Heart failure is a major public health problem especially in the aging population (≥65 years old), affecting nearly 5 million Americans and 15 million European people. Effective management of heart failure (HF) depends on a correct and rapid diagnosis. Presently, BNP (brain natriuretic peptide) or N-terminal pro-brain natriuretic peptide (NT-proBNP) assay is generally accepted by the international community for diagnostic evaluation and risk stratification of patients with HF. However, regardless of its widespread clinical use, BNP is still encumbered by reduced specificity. As a result, diagnosis of heart failure remains challenging.
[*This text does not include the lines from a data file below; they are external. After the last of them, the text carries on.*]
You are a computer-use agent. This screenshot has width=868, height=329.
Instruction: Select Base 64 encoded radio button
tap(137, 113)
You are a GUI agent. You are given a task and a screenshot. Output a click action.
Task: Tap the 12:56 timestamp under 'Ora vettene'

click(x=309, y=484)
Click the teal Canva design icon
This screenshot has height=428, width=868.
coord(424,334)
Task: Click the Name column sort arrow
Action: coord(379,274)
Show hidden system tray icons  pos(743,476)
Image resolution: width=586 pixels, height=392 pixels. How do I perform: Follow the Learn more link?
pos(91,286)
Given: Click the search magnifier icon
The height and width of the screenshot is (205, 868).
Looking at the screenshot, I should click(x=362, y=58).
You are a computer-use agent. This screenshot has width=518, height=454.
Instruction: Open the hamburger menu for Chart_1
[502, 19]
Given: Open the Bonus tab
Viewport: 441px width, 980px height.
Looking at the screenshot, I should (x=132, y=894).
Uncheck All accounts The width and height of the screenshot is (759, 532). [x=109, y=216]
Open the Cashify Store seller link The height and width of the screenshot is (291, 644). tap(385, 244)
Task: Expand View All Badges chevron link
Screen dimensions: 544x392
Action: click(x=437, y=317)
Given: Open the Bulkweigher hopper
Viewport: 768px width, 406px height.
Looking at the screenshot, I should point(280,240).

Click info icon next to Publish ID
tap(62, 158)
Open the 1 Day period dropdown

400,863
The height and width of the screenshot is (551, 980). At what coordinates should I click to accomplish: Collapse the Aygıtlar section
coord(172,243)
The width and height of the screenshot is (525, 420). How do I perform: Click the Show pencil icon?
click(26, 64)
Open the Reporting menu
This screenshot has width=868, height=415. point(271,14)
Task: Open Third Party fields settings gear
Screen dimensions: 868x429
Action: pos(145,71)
Although significant improvement happened in the clinical management of HF over the last 2 decades, traditional treatments are ultimately ineffective in many patients who progress to advanced HF. Therefore, a novel diagnostic, prognostic biomarker and new therapeutic approach are required for clinical management of HF patients. Circulating miRNAs seem to be the right choice for novel noninvasive biomarkers as well as new treatment strategies for HF. In this review, we briefly discuss the diagnostic, prognostic, and therapeutic role of circulating miRNAs in heart failure patients. We also mentioned our own technique of extraction of RNA and detection of circulating miRNAs from human plasma and oxidative stress associated miRNAs with HF.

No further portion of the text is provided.